Interestingly, using a multi-way join operator, e.g. \(\bowtie(\mathsf{knows1}, \mathsf{knows2}, \mathsf{knows3})\), and a worst-case optimal join algorithm to evaluate it, a worst-case complexity of \(O(m^\frac{3}{2})\) can be guaranteed, making the problem tractable on large, billion-edge graphs.
In this context, self-joins are perceived as “bad” as they often occur in cyclic queries and such queries cannot be efficiently evaluated with the currently available industry RDBMSs. However, self-joins are necessary to specify such queries and evaluating them is possible using recently invented algorithms.
P3. Expensive hash joins
To compute two-hop neighbourhoods in a social network as shown in the introduction, we need the evaluate the expression \(\mathsf{knows1} \bowtie \mathsf{knows2}\). RDBMSs typically use hash joins this. During a hash join, the system first selects the smaller one of its input tables and builds a hash table on it.
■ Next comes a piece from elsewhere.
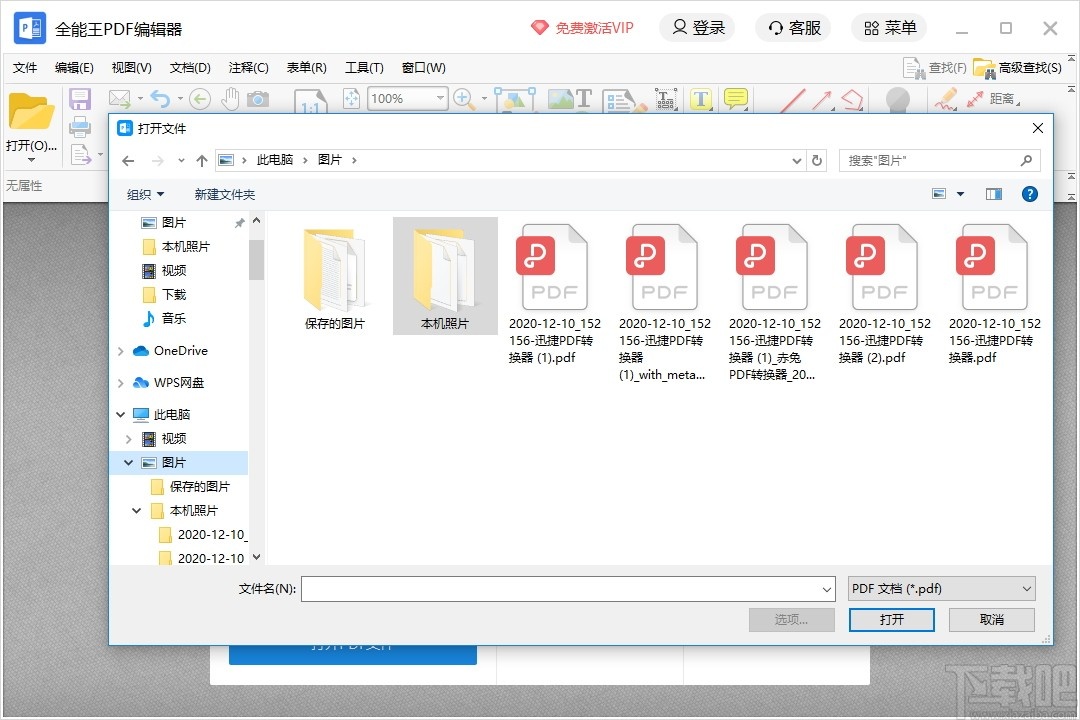Click the Undo arrow icon
Image resolution: width=1080 pixels, height=720 pixels.
point(160,99)
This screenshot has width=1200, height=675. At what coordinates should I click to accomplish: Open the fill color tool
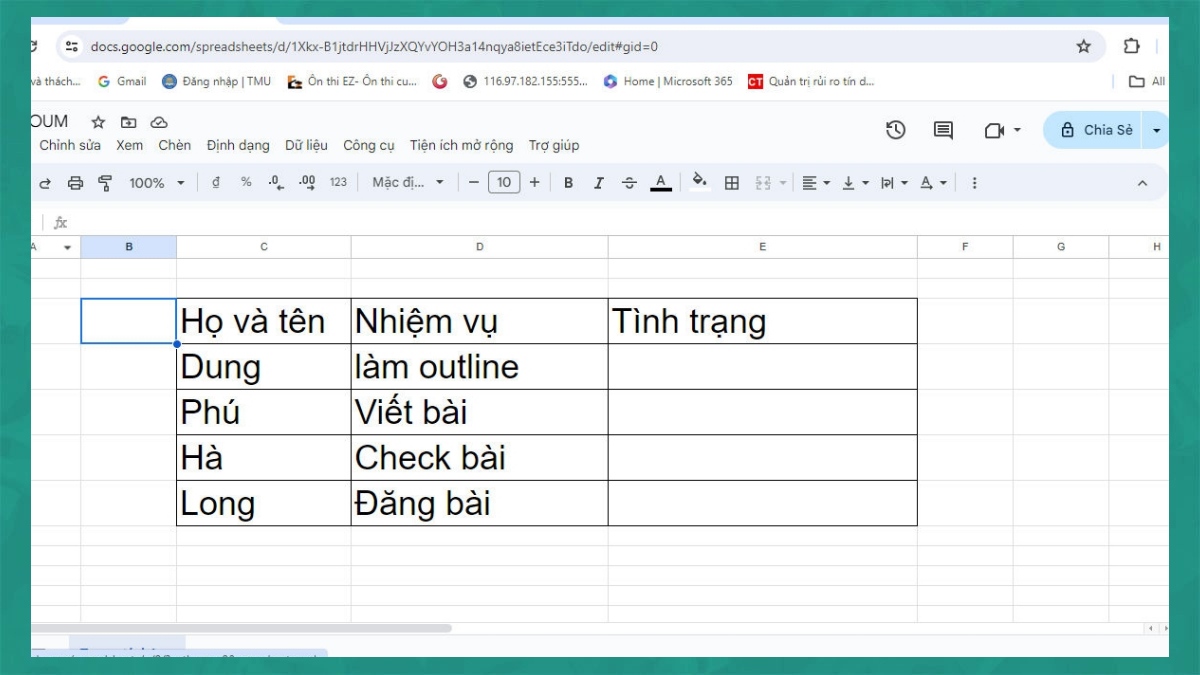point(699,182)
Then, it scans the other input table and finds the matching tuples using the hash table.
For a self-join where there are no predicates restricting either input side, the inputs are of equal size and there is no opportunity to select the smaller one. Therefore, a large hash table has to be built. Moreover, the resulting table is likely to contain many rows, potentially quadratic to the size of its input.
Note that representing the output of a large self-join more efficiently can be done using factorized representations. However, this technique is currently only available in research prototypes (e.g. AvantGraph and GraphflowDB).
Summary
Self-joins are not inherently bad but they often arise as or incur accidential complexity. We have discussed two such problem categories: P1. using a triple-based representation and P2 evaluating cyclic queries with binary join. These could be avoided by using better storage and more advanced algorithms. In our third category, P3, self-joins deal with the essential complexity of a combinatorially expensive problem. Still, there is room for improvement here: the output can be stored more efficiently with factorized representations.